We're talking about "you" and how to not make it weird
Last month I wrote about how to use “I” effectively, so maybe you’re wondering “Hmmm, if there are rules about “I”, are there rules about “you”, too?
The answer is…sort of.
The main goal with “you” is to use it more. Use it at least as much as “I”. But try to use it *more* than “I”.
Because how we use “I” and “you” in writing is a lot like how we make eye contact or put down our phones when we are with someone in person.
As I’ve discussed before, the language we use when we are speaking to each other (especially in person, but also over the phone or on a video call) is different from the language we use when we are writing.
What I mean is that our spoken language comes along with body language. So, people can hear how we mean something (that’s tone–the face and sound and body that comes along with the words…which is why writing tends to sound mean..er). They can see how we mean it on our faces. They are getting the interpretation along with the words.
But writing is just the words.
So we have to do a lot more work to figure out how people feel about the words they are sending to us.

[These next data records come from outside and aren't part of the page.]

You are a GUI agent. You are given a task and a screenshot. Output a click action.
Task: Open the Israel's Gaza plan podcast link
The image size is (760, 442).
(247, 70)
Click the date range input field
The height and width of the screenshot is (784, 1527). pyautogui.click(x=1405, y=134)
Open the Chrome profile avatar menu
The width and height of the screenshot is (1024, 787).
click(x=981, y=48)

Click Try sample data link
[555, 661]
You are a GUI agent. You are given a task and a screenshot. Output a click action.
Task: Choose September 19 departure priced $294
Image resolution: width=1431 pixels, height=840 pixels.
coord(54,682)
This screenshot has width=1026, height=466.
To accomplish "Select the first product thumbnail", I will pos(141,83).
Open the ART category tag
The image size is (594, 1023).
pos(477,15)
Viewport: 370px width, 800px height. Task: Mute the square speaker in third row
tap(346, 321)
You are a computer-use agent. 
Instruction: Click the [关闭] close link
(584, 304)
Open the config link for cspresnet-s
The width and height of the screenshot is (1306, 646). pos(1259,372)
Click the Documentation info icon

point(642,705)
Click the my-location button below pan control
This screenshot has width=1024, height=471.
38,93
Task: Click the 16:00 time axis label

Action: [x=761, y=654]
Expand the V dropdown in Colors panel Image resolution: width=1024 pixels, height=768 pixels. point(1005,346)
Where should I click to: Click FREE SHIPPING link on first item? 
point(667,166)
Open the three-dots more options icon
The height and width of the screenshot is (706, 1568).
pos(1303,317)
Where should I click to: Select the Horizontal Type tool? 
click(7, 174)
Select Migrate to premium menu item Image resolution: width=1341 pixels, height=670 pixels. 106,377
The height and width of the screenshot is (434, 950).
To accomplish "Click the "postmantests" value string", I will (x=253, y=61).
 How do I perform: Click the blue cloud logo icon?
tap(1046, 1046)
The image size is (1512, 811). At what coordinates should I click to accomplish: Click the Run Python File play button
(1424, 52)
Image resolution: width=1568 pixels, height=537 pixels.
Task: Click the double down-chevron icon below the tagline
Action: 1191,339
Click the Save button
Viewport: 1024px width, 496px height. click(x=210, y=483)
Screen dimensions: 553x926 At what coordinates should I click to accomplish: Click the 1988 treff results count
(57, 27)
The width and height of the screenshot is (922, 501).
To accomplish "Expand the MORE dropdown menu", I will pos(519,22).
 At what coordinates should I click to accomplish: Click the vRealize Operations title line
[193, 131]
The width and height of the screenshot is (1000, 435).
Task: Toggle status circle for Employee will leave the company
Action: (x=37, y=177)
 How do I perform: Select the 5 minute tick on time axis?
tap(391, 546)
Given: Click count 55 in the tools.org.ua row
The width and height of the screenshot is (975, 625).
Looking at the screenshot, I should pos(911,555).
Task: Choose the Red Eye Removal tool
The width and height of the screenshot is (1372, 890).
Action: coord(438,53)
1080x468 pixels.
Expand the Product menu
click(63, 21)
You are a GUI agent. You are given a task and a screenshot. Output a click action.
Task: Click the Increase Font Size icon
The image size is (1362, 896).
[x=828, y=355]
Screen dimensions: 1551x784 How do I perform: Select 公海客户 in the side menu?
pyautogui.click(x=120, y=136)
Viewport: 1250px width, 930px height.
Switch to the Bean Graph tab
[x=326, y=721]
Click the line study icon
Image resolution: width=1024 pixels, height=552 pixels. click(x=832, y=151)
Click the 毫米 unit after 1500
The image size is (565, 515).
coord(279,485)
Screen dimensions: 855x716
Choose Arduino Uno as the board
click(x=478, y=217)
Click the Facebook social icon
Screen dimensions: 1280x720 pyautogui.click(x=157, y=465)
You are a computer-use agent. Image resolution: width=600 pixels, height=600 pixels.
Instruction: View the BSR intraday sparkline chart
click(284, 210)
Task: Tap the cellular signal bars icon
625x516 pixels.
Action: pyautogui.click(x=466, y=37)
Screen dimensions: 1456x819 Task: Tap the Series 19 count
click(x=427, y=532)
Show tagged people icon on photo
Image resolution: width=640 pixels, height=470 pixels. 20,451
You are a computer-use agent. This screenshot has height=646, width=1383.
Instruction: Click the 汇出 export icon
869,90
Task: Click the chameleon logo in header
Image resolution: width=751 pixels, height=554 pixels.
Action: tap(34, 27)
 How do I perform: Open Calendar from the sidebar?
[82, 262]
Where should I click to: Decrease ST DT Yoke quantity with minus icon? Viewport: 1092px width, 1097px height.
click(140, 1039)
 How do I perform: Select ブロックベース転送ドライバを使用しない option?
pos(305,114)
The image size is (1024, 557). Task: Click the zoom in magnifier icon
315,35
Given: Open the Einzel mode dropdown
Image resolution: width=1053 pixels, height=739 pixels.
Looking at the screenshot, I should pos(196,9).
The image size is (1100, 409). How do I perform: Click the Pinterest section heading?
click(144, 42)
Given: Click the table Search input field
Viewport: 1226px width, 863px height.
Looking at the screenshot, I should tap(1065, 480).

Also, when we use “I” and “you” in a spoken conversation, we both get to be “I” and “you” as we take turns talking.
But in writing, the writer is always “I” and the reader is always “you”, so every “I” sounds a little bit self-centered and ego-centric, where every “you” sounds like you are thinking about and connecting with the reader.
That’s why the “I”s and “you”s matter, because they are signals of attention. They are the eye contact of professional writing.
So, here’s the guideline: try to use more “you” in your writing at work. Think about where you can eliminate “I” and emphasize “you.” But don’t make it weird.
The only caveat with “you” is to avoid using it when you need to say something negative. It’s not “you didn’t do the dishes”; it’s “the dishes haven’t been done yet” (at work. I don’t know how you deal with the people you live with; that’s more of a therapist’s job).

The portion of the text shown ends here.